6. Başarısızlık Diye Bir Şey Yoktur
Bir şey üzerinde çalışıyorsunuz ve sonunda elde ettiğiniz hiçbir şey yok. Buna başarısızlık diyemeyiz çünkü bir sonuç üreteceksiniz. Bu sonuçla (Bu aynı zamanda öğrendiğiniz şeydir.) ne yaptığınız önemlidir. Çabalarınızla işe yaramayan şeyler ürettiğinizde, kendinize aşağıdaki soruları sorun:
- Neyin işe yaramadığı hakkında ne öğrendim?

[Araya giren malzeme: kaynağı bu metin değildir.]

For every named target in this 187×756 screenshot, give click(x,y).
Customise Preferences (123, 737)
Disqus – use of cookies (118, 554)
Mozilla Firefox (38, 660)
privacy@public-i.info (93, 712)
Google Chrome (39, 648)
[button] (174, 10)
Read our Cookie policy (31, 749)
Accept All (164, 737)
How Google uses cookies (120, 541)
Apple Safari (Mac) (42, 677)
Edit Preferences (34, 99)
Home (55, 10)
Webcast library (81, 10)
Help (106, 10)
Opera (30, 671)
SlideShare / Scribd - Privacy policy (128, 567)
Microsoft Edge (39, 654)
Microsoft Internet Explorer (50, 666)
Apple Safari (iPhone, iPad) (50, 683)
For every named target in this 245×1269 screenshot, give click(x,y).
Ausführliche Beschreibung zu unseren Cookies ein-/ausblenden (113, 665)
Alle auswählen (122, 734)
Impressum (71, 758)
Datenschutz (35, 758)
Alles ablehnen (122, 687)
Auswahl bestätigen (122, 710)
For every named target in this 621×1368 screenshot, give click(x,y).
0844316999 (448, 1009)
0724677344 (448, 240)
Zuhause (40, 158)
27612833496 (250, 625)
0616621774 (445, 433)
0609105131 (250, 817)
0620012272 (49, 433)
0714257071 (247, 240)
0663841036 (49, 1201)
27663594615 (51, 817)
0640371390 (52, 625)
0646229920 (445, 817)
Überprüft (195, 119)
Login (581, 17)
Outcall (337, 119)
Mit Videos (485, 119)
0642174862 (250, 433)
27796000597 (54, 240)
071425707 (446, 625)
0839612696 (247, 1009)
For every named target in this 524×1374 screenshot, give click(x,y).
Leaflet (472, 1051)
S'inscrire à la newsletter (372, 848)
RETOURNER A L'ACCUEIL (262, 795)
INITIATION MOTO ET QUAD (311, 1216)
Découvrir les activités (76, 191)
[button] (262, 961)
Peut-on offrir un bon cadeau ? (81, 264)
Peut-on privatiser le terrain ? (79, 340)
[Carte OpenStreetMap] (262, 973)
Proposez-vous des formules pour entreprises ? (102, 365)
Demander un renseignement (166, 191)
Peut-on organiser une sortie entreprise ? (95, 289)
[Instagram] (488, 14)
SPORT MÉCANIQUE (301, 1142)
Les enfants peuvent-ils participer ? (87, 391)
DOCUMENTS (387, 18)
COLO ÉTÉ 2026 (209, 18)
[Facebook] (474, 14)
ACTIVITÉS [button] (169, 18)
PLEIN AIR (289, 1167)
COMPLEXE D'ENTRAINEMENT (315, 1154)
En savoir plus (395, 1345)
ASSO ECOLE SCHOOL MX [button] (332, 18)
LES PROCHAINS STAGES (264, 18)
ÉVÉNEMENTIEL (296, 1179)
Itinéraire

- Ulaştığım şey, açıklamak için yola çıkmadığım bir şeyleri açıklıyor olabilir mi?
- Keşfetmeyi planlamadığım bir şeyi bulmuş olabilir miyim?
“Asla” hata yapmayan insanlar yeni bir şeyler üretmeyi denemezler. Mucit Thomas Edison 10 bin hatalı ve başarısız denemeden sonra ampulü bulmuştu. Bir asistanı neden hala denediğini ve vazgeçmediğini sorduğunda, Edison, asistanın “başarısızlık” ile kastettiği şeyi kabul etmeyi reddetmiş ve, “İşe yaramayan 10 bin şey keşfettim.” demişti.
7. Baktığımız Şeyleri Oldukları Gibi Değil, Baktığımız Gibi Görürüz
Edindiğimiz tüm tecrübeler aslında nötrdür ve özünde bir anlama sahip değildir. Onlara anlam katan bizim yorumlarımızdır. Rahipler her yerde tanrının kanıtını, ateistler ise her yerde tanrının olmadığı kanıtını görürler. Yıllar önce bilgisayar üreticisi IBM’in pazar araştırması uzmanları, dünyada kişisel bilgisayara ihtiyaç duyan insan sayısının 6′dan fazla olamayağı tahmininde bulunmuştu. IBM, kişisel bilgisayarlar için pazar potansiyeli görmese de okulu yarıda bırakmış iki isim Bill Gates ve Steve Jobs, IBM’in araştırmasına bakarak büyük bir fırsat görmüştü.
Deneyimlerinizi nasıl yorumlamayı seçerseniz, yaşadığınız gerçekliği öyle inşa edersiniz.
Öğrencilerinizin daha yaratıcı olmalarını istiyorsanız, onlara bu kez farklı gözlerle bakmayı deneyin.